Lecture 04-2: Data Science at the Command Line
DATA 503: Fundamentals of Data Engineering
This lecture introduces data science at the command line, covering the OSEMN model for data science, setting up your environment with Docker, and essential Unix concepts including the shell, command-line tools, pipes, redirection, and file management.
Introduction to Data Science at the Command Line
The command line has been around for over 50 years, yet it remains one of the most powerful tools for CS, DS, and beyond! Today we explore why.
Why the Command Line?
Data Science Meets Ancient Technology
How can a technology that is more than 50 years old be useful for a field that is only a few years young?
Today, data scientists can choose from an overwhelming collection of exciting technologies:
- Python, R, Julia
- Apache Spark
- Jupyter Notebooks
- GUI-based tools
And yet, the command line remains essential.
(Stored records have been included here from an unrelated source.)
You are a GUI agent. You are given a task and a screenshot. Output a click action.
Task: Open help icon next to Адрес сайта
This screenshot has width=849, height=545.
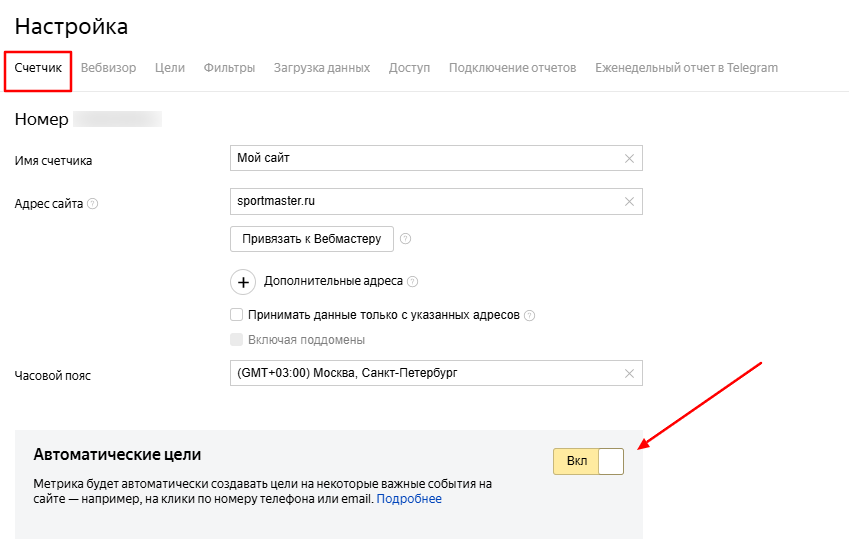click(x=93, y=204)
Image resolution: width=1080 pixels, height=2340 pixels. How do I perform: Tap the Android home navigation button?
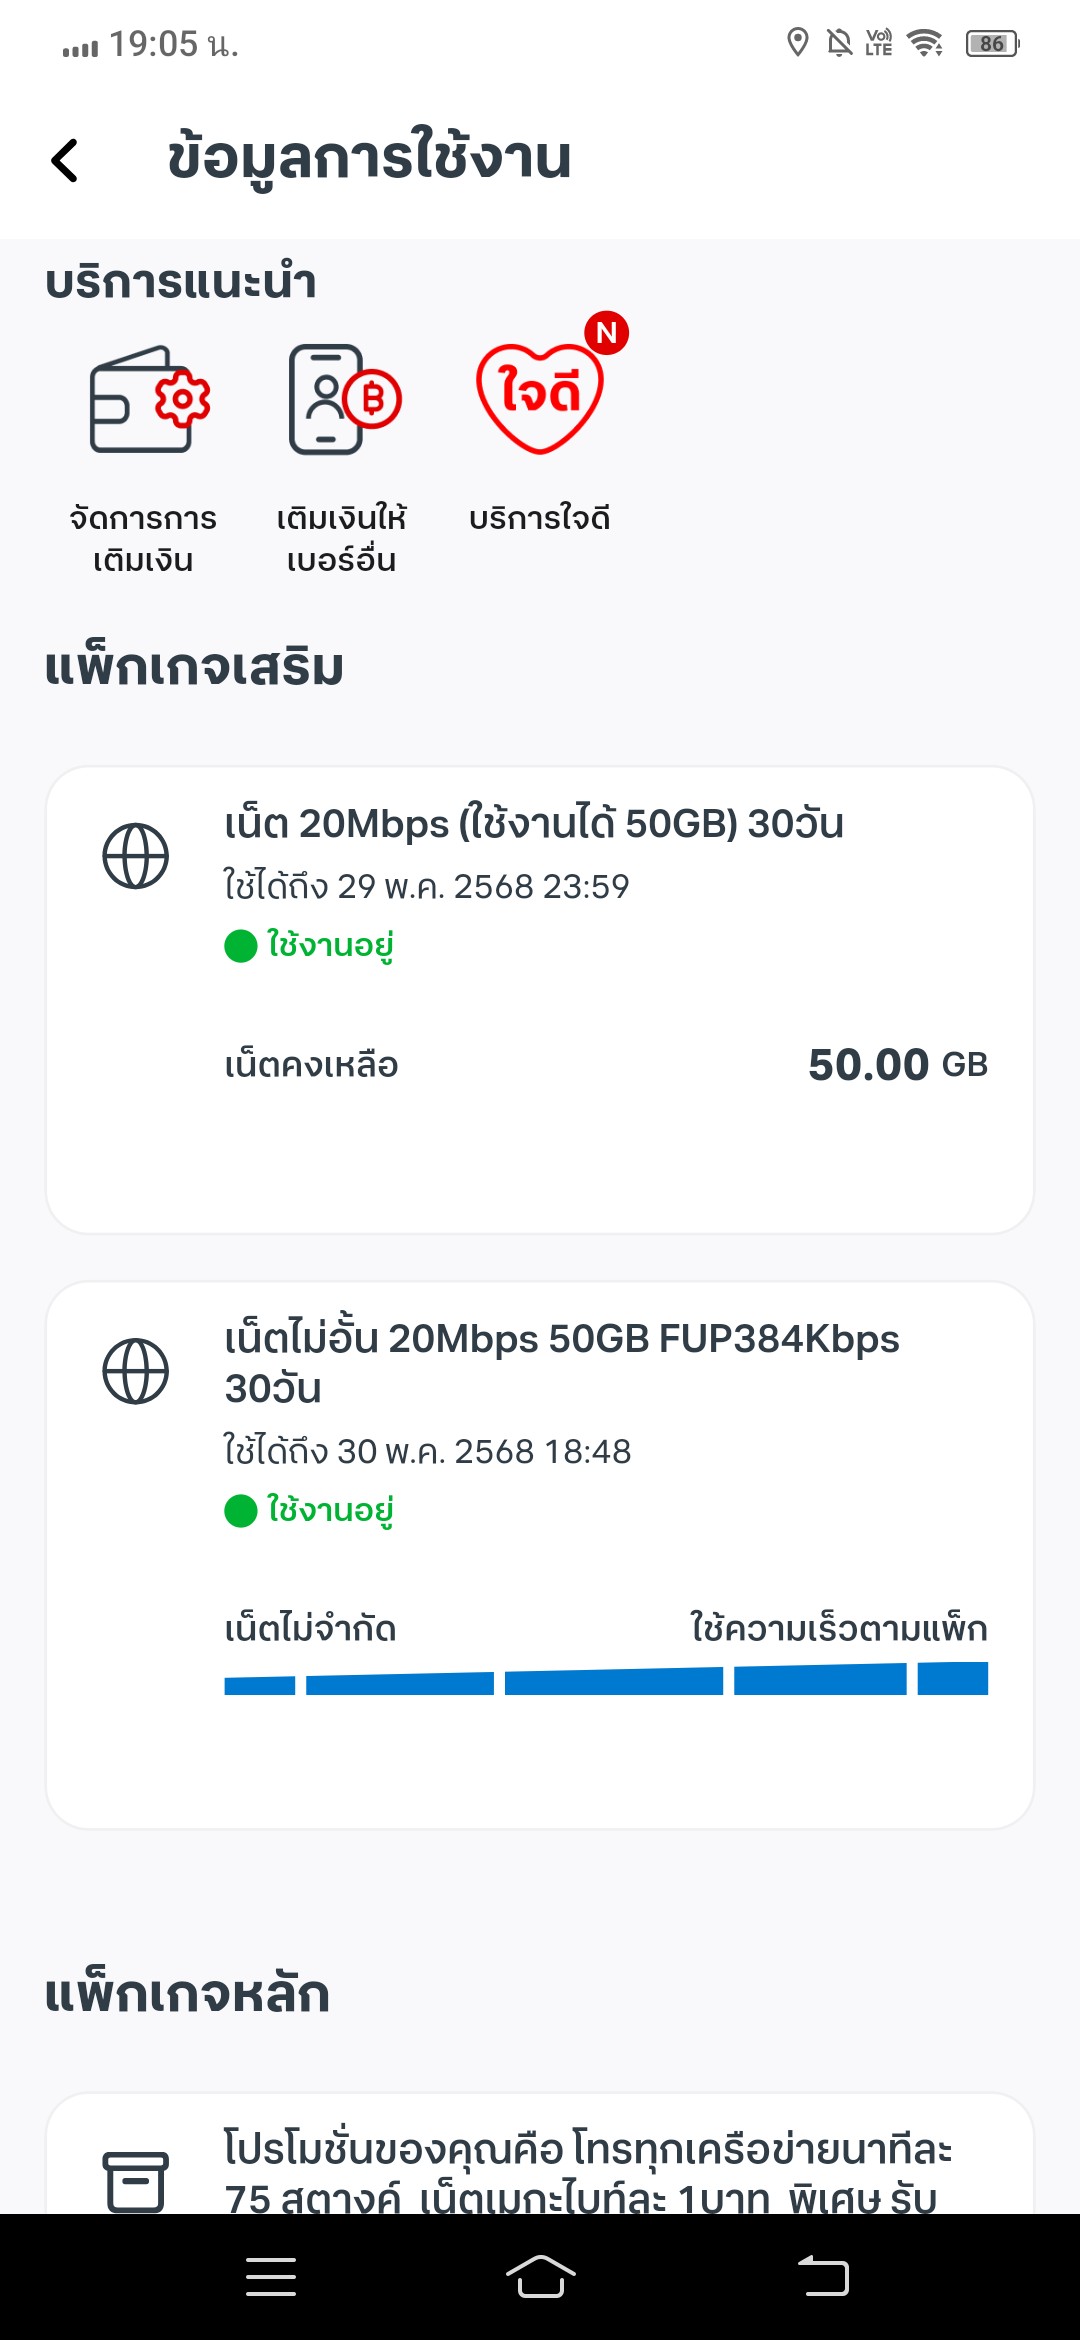point(540,2277)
Let us understand why.
Five Advantages of the Command Line
The command line offers five key advantages for data science:
| Advantage | Description |
|---|---|
| Agile | REPL environment allows rapid iteration and exploration |
| Augmenting | Integrates with and amplifies other technologies |
| Scalable | Automate, parallelize, and run on remote servers |
| Extensible | Create your own tools in any language |
| Ubiquitous | Available on virtually every system |
The Command Line Is Agile
Data science is interactive and exploratory. The command line supports this through:
Read-Eval-Print Loop (REPL)
- Type a command, press Enter, see results immediately
- Stop execution at will
- Modify and re-run quickly
- Short iteration cycles let you play with your data
Close to the Filesystem
- Data lives in files
- Command line offers convenient tools for file manipulation
- Navigate, search, and transform data files easily
The Command Line Is Augmenting
The command line does not replace your current workflow. It amplifies it.
Three ways it augments your tools:
- Glue between tools: Connect output of one tool to input of another using pipes
- Delegation: Python, R, and Spark can call command-line tools and capture output
- Tool creation: Convert your scripts into reusable command-line tools
Every technology has strengths and weaknesses. Knowing multiple technologies lets you use the right one for each task.
The Command Line Is Scalable
On the command line, you do things by typing. In a GUI, you point and click.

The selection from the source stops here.